== Bacaan ==
Prinsip Kepemimpinan Rasulullah SAW
Rasulullah saw ialah seorang Nabi dan juga Rasul yang utus ke muka bumi sebagai Rahmatan lil alamin, rahmat bagi semua umat.
Bukan hanya di kalangan umat muslim baginda Rasulullah saw dikenal sebagai seorang pemimpin yang handal, tetapi juga dikenal sebagai pemimpin yang luar biasa dan tidak ada duanya di kalangan para pemimpin barat lainnya.
Kepemimpinan Rasulullah saw ini telah memberi banyak panutan dan digunakan orang sebagai pedoman dalam memimpin.
“Maka disebabkan rahmat dari Allah-lah kamu Berlaku lemah lembut terhadap mereka. Sekiranya kamu bersikap keras lagi berhati kasar, tentulah mereka menjauhkan diri dari sekelilingmu. karena itu ma’afkanlah mereka, mohonkanlah ampun bagi mereka, dan bermusyawarahlah dengan mereka dalam urusan itu [246] . kemudian apabila kamu telah membulatkan tekad, Maka bertawakkallah kepada Allah. Sesungguhnya Allah menyukai orang-orang yang bertawakkal kepada-Nya.”(Ali Imran:159)
Prinsip Kepemimpinan Rasulullah SAW
Ayat di atas ialah ayat yang berhubungan dengan peristiwa perang uhud. Di mana. Dalam kondisi evaluasi kerja, tidak jarang seorang pemimpin terjebak dalam emosi, bahkan dapat berbuat semena mena terhadap anggotanya, yang dianggap sebagai penyebab kegagalan tersebut. Namun yang dilakukan oleh Rasulullah dengan bimbingan dari Allah swt terhadap sahabatnya telah memberikan contoh yang begitu mulia bagi seorang pemimpin.
===
== Data Latihan ==
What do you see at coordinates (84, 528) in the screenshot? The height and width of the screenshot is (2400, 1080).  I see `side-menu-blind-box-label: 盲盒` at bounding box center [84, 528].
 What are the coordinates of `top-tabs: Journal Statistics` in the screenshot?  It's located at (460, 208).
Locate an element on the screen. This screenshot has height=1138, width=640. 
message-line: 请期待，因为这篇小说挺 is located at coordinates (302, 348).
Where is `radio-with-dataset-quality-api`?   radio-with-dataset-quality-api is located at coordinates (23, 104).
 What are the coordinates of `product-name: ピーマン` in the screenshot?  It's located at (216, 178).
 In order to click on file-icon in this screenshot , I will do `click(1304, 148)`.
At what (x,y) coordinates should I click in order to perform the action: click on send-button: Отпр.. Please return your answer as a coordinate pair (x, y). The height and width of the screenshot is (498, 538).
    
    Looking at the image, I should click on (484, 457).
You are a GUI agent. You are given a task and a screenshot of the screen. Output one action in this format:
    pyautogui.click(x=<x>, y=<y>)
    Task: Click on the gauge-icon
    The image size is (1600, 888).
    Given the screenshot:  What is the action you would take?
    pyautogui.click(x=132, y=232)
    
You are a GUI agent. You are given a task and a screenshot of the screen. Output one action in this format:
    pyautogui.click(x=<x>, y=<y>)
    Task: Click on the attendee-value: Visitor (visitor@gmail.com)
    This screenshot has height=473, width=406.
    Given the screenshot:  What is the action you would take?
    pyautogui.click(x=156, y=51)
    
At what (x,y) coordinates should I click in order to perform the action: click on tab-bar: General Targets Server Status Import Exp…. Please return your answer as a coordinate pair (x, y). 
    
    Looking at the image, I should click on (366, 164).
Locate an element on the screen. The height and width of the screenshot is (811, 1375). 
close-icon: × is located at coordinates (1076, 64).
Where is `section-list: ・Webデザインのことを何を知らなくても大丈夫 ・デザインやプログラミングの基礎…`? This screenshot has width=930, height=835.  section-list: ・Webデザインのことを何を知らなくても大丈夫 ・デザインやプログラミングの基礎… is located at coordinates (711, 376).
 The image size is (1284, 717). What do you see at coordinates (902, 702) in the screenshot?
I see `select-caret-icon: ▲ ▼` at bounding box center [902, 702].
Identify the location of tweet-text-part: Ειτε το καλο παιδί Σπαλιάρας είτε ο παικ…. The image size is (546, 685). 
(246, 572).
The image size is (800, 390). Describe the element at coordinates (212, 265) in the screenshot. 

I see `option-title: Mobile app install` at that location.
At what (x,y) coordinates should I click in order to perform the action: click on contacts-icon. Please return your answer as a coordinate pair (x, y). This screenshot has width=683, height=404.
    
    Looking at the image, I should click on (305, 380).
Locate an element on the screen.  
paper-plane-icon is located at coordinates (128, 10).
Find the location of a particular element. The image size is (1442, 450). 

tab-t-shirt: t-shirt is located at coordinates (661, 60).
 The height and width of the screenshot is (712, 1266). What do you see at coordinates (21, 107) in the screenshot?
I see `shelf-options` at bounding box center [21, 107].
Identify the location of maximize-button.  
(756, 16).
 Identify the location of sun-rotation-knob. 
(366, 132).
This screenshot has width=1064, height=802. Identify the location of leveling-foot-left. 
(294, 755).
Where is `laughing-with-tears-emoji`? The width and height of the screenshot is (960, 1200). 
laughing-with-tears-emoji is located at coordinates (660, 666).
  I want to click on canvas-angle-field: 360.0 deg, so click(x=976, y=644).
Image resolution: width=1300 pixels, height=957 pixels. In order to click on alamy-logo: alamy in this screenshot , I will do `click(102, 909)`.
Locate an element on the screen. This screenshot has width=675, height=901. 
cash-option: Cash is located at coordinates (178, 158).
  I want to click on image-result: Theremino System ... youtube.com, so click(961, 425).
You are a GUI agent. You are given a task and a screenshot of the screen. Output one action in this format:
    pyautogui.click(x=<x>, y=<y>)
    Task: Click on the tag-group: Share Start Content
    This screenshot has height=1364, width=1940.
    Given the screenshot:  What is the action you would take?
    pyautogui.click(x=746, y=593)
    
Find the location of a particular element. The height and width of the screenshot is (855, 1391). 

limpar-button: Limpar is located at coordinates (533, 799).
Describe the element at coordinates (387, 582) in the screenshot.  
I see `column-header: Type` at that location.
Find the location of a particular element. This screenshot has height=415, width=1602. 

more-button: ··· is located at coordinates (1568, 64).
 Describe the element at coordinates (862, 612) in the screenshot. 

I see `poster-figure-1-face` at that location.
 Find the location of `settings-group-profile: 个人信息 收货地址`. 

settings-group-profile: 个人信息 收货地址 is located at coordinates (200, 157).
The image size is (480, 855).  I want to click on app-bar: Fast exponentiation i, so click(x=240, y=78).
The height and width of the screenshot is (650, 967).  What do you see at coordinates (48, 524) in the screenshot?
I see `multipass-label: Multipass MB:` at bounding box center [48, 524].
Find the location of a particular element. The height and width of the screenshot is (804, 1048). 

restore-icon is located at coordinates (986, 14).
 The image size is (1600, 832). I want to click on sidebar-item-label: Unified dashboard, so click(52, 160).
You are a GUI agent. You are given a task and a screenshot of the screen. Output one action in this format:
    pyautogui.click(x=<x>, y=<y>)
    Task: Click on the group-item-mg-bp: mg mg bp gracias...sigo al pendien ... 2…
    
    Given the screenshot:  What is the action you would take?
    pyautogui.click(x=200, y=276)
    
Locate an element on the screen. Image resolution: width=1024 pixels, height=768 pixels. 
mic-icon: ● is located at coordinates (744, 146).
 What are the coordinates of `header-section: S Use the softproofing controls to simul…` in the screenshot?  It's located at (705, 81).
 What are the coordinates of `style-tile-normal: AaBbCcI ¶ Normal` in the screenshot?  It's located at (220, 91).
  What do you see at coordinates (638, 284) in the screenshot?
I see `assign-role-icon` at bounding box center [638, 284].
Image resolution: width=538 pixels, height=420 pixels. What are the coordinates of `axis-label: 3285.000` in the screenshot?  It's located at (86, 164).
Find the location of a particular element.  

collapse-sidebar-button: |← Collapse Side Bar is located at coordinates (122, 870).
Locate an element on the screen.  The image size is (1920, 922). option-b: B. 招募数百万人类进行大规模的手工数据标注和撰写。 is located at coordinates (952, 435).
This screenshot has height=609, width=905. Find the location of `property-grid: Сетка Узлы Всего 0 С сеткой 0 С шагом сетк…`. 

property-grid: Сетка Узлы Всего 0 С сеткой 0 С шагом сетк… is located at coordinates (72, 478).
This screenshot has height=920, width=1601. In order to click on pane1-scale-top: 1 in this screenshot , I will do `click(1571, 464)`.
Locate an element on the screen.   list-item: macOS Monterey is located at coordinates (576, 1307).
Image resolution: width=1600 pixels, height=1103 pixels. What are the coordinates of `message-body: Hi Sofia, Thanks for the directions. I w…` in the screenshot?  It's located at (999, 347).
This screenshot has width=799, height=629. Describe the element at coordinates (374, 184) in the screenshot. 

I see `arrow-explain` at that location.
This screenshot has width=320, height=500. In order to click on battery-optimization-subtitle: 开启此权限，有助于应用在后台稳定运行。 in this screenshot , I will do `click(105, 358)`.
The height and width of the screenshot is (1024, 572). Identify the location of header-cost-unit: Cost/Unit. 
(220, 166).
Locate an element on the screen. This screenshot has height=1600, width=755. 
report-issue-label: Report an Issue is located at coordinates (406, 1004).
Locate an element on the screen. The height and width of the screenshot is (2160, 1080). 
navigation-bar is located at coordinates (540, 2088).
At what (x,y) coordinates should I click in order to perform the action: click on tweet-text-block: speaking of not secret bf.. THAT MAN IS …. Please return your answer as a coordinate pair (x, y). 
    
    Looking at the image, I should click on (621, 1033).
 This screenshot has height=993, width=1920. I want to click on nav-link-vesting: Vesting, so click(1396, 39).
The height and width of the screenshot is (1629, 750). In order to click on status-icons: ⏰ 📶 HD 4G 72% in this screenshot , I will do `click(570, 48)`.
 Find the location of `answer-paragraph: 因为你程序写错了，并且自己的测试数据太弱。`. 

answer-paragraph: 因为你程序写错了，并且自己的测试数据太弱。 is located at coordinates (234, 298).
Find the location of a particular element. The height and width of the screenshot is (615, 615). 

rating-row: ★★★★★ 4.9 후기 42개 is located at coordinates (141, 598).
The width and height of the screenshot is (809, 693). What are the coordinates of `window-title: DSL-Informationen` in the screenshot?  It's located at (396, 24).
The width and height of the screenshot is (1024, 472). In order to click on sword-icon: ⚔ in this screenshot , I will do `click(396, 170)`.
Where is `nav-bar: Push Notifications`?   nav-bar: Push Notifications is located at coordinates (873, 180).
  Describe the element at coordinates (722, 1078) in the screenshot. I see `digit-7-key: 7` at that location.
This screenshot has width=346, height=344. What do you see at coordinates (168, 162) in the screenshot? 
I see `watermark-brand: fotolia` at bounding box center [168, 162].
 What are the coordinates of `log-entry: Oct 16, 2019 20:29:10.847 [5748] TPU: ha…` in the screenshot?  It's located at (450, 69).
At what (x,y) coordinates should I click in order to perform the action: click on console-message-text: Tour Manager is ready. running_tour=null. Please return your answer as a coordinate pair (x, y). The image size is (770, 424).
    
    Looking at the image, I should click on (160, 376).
===
## Tugas dan Latihan:
1) Tuliskan kembali tanpa perubahan bagian bacaan tentang kepemimpinan Rasulullah mulai dari "Bukan hanya di" sampai dengan "pedoman dalam memimpin.".
2) Kutiplah dengan persis baris-baris data terkumpul mulai dari baris yang memuat "Locate an element on the screen. Image" sampai dengan baris yang memuat "coordinates (576, 1307).", termasuk kedua baris tersebut.

## Jawaban Tertulis:
1)
Bukan hanya di kalangan umat muslim baginda Rasulullah saw dikenal sebagai seorang pemimpin yang handal, tetapi juga dikenal sebagai pemimpin yang luar biasa dan tidak ada duanya di kalangan para pemimpin barat lainnya.
Kepemimpinan Rasulullah saw ini telah memberi banyak panutan dan digunakan orang sebagai pedoman dalam memimpin.

2)
Locate an element on the screen. Image resolution: width=1024 pixels, height=768 pixels. 
mic-icon: ● is located at coordinates (744, 146).
 What are the coordinates of `header-section: S Use the softproofing controls to simul…` in the screenshot?  It's located at (705, 81).
 What are the coordinates of `style-tile-normal: AaBbCcI ¶ Normal` in the screenshot?  It's located at (220, 91).
  What do you see at coordinates (638, 284) in the screenshot?
I see `assign-role-icon` at bounding box center [638, 284].
Image resolution: width=538 pixels, height=420 pixels. What are the coordinates of `axis-label: 3285.000` in the screenshot?  It's located at (86, 164).
Find the location of a particular element.  

collapse-sidebar-button: |← Collapse Side Bar is located at coordinates (122, 870).
Locate an element on the screen.  The image size is (1920, 922). option-b: B. 招募数百万人类进行大规模的手工数据标注和撰写。 is located at coordinates (952, 435).
This screenshot has height=609, width=905. Find the location of `property-grid: Сетка Узлы Всего 0 С сеткой 0 С шагом сетк…`. 

property-grid: Сетка Узлы Всего 0 С сеткой 0 С шагом сетк… is located at coordinates (72, 478).
This screenshot has height=920, width=1601. In order to click on pane1-scale-top: 1 in this screenshot , I will do `click(1571, 464)`.
Locate an element on the screen.   list-item: macOS Monterey is located at coordinates (576, 1307).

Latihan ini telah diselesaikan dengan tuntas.